ABOUT THIS EXERCISE
Give back, exactly and with nothing else, the lines running from the one that contains "At what coordinates" to the end of the entries below; do not include pictures.

══════════════════════════════

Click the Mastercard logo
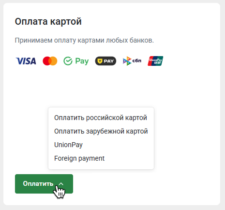225x210 pixels. point(50,61)
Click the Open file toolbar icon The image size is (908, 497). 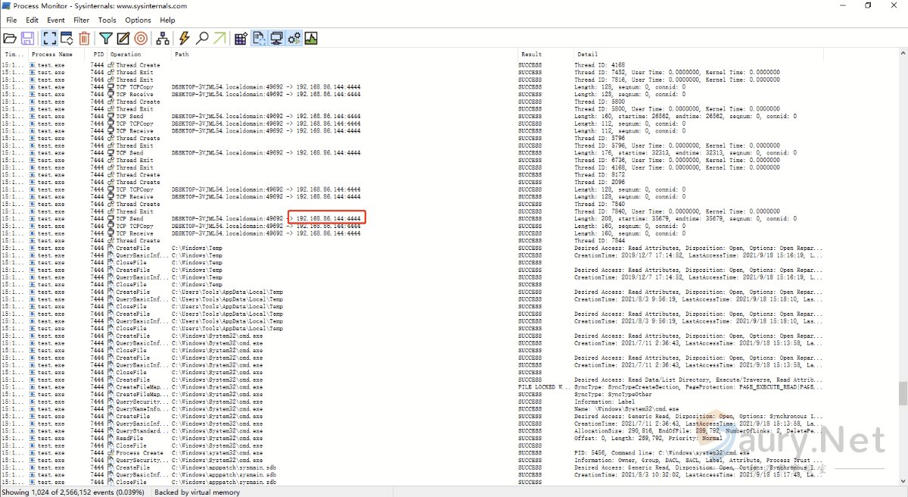10,38
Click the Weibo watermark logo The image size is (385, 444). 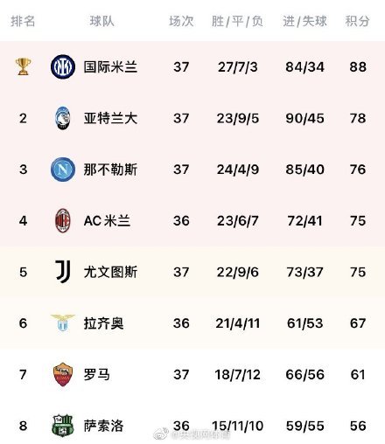(161, 434)
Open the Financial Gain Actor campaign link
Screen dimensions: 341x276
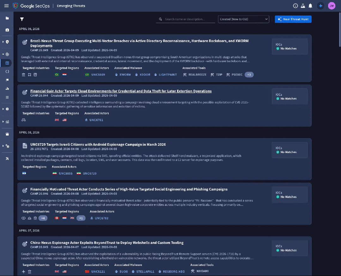[x=121, y=91]
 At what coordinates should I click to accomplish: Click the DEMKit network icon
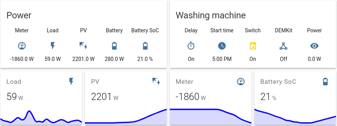tap(283, 46)
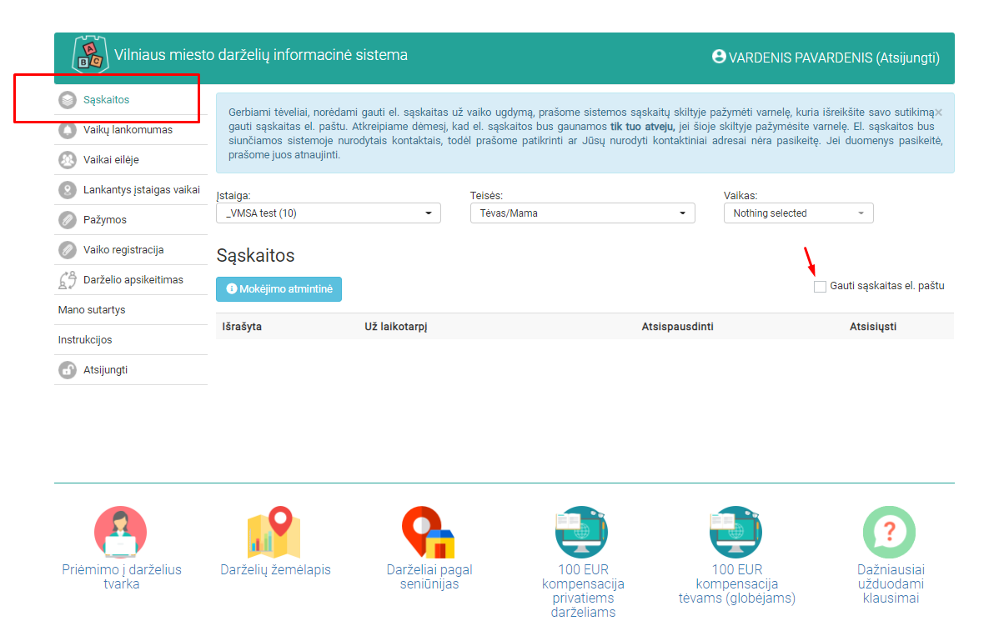Open the Darželių žemėlapis map icon
The width and height of the screenshot is (994, 641).
(x=274, y=532)
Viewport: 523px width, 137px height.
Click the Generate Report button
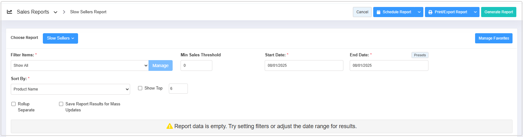tap(499, 12)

══════════════════════════════

OUTPUT BELOW
 At what coordinates should I click to accomplish: Click the DEMKit network icon
tap(283, 46)
Open the Darželių žemėlapis map icon
The width and height of the screenshot is (994, 641).
(x=274, y=532)
Viewport: 523px width, 137px height.
Click the Generate Report button
tap(499, 12)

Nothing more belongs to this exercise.